Entries on finding words and elements:
══════════════════════════════

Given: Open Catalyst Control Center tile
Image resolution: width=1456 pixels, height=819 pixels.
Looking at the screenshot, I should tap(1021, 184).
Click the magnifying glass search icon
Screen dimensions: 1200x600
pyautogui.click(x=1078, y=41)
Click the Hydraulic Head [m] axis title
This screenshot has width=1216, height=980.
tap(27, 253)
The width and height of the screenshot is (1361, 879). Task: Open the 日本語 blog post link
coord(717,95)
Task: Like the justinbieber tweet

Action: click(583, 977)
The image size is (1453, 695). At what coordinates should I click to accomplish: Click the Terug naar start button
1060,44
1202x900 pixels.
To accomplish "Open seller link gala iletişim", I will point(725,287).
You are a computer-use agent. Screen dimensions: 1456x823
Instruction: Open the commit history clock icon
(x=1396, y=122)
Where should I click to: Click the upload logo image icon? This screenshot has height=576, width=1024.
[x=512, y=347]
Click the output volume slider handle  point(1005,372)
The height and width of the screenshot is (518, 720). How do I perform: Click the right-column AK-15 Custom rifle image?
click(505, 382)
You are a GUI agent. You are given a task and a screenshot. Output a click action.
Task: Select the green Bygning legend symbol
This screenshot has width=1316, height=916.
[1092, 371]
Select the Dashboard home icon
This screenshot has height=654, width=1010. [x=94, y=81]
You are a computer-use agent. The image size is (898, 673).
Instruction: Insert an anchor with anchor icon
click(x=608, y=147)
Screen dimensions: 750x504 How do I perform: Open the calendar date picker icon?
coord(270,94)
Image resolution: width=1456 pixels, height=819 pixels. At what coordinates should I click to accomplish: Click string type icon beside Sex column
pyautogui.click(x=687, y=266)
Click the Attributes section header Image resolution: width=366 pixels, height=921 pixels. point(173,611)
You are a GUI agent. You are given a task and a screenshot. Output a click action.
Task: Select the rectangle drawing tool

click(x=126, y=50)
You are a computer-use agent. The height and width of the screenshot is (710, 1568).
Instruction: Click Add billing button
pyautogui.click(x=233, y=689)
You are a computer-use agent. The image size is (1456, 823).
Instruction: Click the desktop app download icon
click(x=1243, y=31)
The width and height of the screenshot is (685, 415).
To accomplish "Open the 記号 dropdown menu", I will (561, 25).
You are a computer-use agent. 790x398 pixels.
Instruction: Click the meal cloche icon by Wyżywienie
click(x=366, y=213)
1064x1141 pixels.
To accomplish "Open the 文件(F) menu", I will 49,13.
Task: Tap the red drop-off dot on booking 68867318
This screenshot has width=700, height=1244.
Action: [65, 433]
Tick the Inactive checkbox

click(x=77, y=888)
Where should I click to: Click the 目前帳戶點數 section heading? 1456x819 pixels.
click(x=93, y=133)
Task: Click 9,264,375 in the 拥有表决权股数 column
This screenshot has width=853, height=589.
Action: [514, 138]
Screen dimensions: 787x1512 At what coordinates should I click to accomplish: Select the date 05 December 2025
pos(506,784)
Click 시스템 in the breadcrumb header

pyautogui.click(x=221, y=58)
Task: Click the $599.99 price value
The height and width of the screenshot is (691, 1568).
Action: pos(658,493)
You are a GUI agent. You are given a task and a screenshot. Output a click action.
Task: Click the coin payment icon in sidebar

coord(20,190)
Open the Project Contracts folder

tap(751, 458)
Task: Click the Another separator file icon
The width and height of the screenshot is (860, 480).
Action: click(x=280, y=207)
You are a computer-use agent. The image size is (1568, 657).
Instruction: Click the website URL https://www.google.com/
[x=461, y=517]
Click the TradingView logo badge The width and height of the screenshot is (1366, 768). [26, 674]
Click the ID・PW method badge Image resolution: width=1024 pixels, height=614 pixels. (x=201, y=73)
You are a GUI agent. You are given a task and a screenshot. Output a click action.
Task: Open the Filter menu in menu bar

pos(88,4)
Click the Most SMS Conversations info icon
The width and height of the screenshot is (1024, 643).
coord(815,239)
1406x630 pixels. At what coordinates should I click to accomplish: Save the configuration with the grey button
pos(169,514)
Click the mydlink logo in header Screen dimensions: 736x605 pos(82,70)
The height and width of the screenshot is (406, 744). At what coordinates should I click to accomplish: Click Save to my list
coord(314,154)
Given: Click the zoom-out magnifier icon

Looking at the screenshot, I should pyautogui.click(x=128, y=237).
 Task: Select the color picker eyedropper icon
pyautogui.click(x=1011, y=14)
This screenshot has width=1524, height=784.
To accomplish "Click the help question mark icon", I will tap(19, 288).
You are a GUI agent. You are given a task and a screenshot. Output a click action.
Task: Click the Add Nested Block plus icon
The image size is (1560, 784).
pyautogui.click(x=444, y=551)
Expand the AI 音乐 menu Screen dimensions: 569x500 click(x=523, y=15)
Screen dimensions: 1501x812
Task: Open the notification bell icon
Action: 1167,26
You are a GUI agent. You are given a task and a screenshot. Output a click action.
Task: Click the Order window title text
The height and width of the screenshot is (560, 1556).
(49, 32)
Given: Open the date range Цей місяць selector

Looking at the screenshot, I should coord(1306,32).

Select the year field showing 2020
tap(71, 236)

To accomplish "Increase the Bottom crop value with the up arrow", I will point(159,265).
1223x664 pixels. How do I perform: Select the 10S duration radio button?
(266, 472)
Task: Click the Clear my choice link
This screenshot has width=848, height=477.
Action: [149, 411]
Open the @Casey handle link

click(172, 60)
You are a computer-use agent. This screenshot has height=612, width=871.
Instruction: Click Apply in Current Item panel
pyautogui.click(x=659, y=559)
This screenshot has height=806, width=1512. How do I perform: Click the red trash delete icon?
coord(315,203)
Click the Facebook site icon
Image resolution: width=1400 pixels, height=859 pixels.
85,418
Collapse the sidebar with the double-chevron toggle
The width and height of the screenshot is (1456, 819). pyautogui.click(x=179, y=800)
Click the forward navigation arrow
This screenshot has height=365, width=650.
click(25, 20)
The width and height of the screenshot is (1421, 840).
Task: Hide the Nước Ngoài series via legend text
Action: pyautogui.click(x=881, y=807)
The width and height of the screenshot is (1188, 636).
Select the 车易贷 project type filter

══════════════════════════════

- Task brief -
Rewrite the entries above, putting "desktop automation agent" wherever "computer-use agent" appears and leaving everything else unchanged.

- Finished answer -
Given: Open Catalyst Control Center tile
Image resolution: width=1456 pixels, height=819 pixels.
Looking at the screenshot, I should tap(1021, 184).
Click the magnifying glass search icon
Screen dimensions: 1200x600
pyautogui.click(x=1078, y=41)
Click the Hydraulic Head [m] axis title
This screenshot has width=1216, height=980.
tap(27, 253)
The width and height of the screenshot is (1361, 879). Task: Open the 日本語 blog post link
coord(717,95)
Task: Like the justinbieber tweet

Action: click(583, 977)
The image size is (1453, 695). At what coordinates should I click to accomplish: Click the Terug naar start button
1060,44
1202x900 pixels.
To accomplish "Open seller link gala iletişim", I will point(725,287).
You are a desktop automation agent. Screen dimensions: 1456x823
Instruction: Open the commit history clock icon
(x=1396, y=122)
Where should I click to: Click the upload logo image icon? This screenshot has height=576, width=1024.
[x=512, y=347]
Click the output volume slider handle  point(1005,372)
The height and width of the screenshot is (518, 720). How do I perform: Click the right-column AK-15 Custom rifle image?
click(505, 382)
You are a GUI agent. You are given a task and a screenshot. Output a click action.
Task: Select the green Bygning legend symbol
This screenshot has width=1316, height=916.
[1092, 371]
Select the Dashboard home icon
This screenshot has height=654, width=1010. [x=94, y=81]
You are a desktop automation agent. The image size is (898, 673).
Instruction: Insert an anchor with anchor icon
click(x=608, y=147)
Screen dimensions: 750x504 How do I perform: Open the calendar date picker icon?
coord(270,94)
Image resolution: width=1456 pixels, height=819 pixels. At what coordinates should I click to accomplish: Click string type icon beside Sex column
pyautogui.click(x=687, y=266)
Click the Attributes section header Image resolution: width=366 pixels, height=921 pixels. point(173,611)
You are a GUI agent. You are given a task and a screenshot. Output a click action.
Task: Select the rectangle drawing tool

click(x=126, y=50)
You are a desktop automation agent. The height and width of the screenshot is (710, 1568).
Instruction: Click Add billing button
pyautogui.click(x=233, y=689)
You are a desktop automation agent. The image size is (1456, 823).
Instruction: Click the desktop app download icon
click(x=1243, y=31)
The width and height of the screenshot is (685, 415).
To accomplish "Open the 記号 dropdown menu", I will (561, 25).
You are a desktop automation agent. 790x398 pixels.
Instruction: Click the meal cloche icon by Wyżywienie
click(x=366, y=213)
1064x1141 pixels.
To accomplish "Open the 文件(F) menu", I will 49,13.
Task: Tap the red drop-off dot on booking 68867318
This screenshot has width=700, height=1244.
Action: [65, 433]
Tick the Inactive checkbox

click(x=77, y=888)
Where should I click to: Click the 目前帳戶點數 section heading? 1456x819 pixels.
click(x=93, y=133)
Task: Click 9,264,375 in the 拥有表决权股数 column
This screenshot has width=853, height=589.
Action: [514, 138]
Screen dimensions: 787x1512 At what coordinates should I click to accomplish: Select the date 05 December 2025
pos(506,784)
Click 시스템 in the breadcrumb header

pyautogui.click(x=221, y=58)
Task: Click the $599.99 price value
The height and width of the screenshot is (691, 1568).
Action: pos(658,493)
You are a GUI agent. You are given a task and a screenshot. Output a click action.
Task: Click the coin payment icon in sidebar

coord(20,190)
Open the Project Contracts folder

tap(751, 458)
Task: Click the Another separator file icon
The width and height of the screenshot is (860, 480).
Action: click(x=280, y=207)
You are a desktop automation agent. The image size is (1568, 657).
Instruction: Click the website URL https://www.google.com/
[x=461, y=517]
Click the TradingView logo badge The width and height of the screenshot is (1366, 768). [26, 674]
Click the ID・PW method badge Image resolution: width=1024 pixels, height=614 pixels. (x=201, y=73)
You are a GUI agent. You are given a task and a screenshot. Output a click action.
Task: Open the Filter menu in menu bar

pos(88,4)
Click the Most SMS Conversations info icon
The width and height of the screenshot is (1024, 643).
coord(815,239)
1406x630 pixels. At what coordinates should I click to accomplish: Save the configuration with the grey button
pos(169,514)
Click the mydlink logo in header Screen dimensions: 736x605 pos(82,70)
The height and width of the screenshot is (406, 744). At what coordinates should I click to accomplish: Click Save to my list
coord(314,154)
Given: Click the zoom-out magnifier icon

Looking at the screenshot, I should pyautogui.click(x=128, y=237).
 Task: Select the color picker eyedropper icon
pyautogui.click(x=1011, y=14)
This screenshot has width=1524, height=784.
To accomplish "Click the help question mark icon", I will tap(19, 288).
You are a GUI agent. You are given a task and a screenshot. Output a click action.
Task: Click the Add Nested Block plus icon
The image size is (1560, 784).
pyautogui.click(x=444, y=551)
Expand the AI 音乐 menu Screen dimensions: 569x500 click(x=523, y=15)
Screen dimensions: 1501x812
Task: Open the notification bell icon
Action: 1167,26
You are a GUI agent. You are given a task and a screenshot. Output a click action.
Task: Click the Order window title text
The height and width of the screenshot is (560, 1556).
(49, 32)
Given: Open the date range Цей місяць selector

Looking at the screenshot, I should coord(1306,32).

Select the year field showing 2020
tap(71, 236)

To accomplish "Increase the Bottom crop value with the up arrow", I will point(159,265).
1223x664 pixels. How do I perform: Select the 10S duration radio button?
(266, 472)
Task: Click the Clear my choice link
This screenshot has width=848, height=477.
Action: [149, 411]
Open the @Casey handle link

click(172, 60)
You are a desktop automation agent. This screenshot has height=612, width=871.
Instruction: Click Apply in Current Item panel
pyautogui.click(x=659, y=559)
This screenshot has height=806, width=1512. How do I perform: Click the red trash delete icon?
coord(315,203)
Click the Facebook site icon
Image resolution: width=1400 pixels, height=859 pixels.
85,418
Collapse the sidebar with the double-chevron toggle
The width and height of the screenshot is (1456, 819). pyautogui.click(x=179, y=800)
Click the forward navigation arrow
This screenshot has height=365, width=650.
click(25, 20)
The width and height of the screenshot is (1421, 840).
Task: Hide the Nước Ngoài series via legend text
Action: pyautogui.click(x=881, y=807)
The width and height of the screenshot is (1188, 636).
Select the 车易贷 project type filter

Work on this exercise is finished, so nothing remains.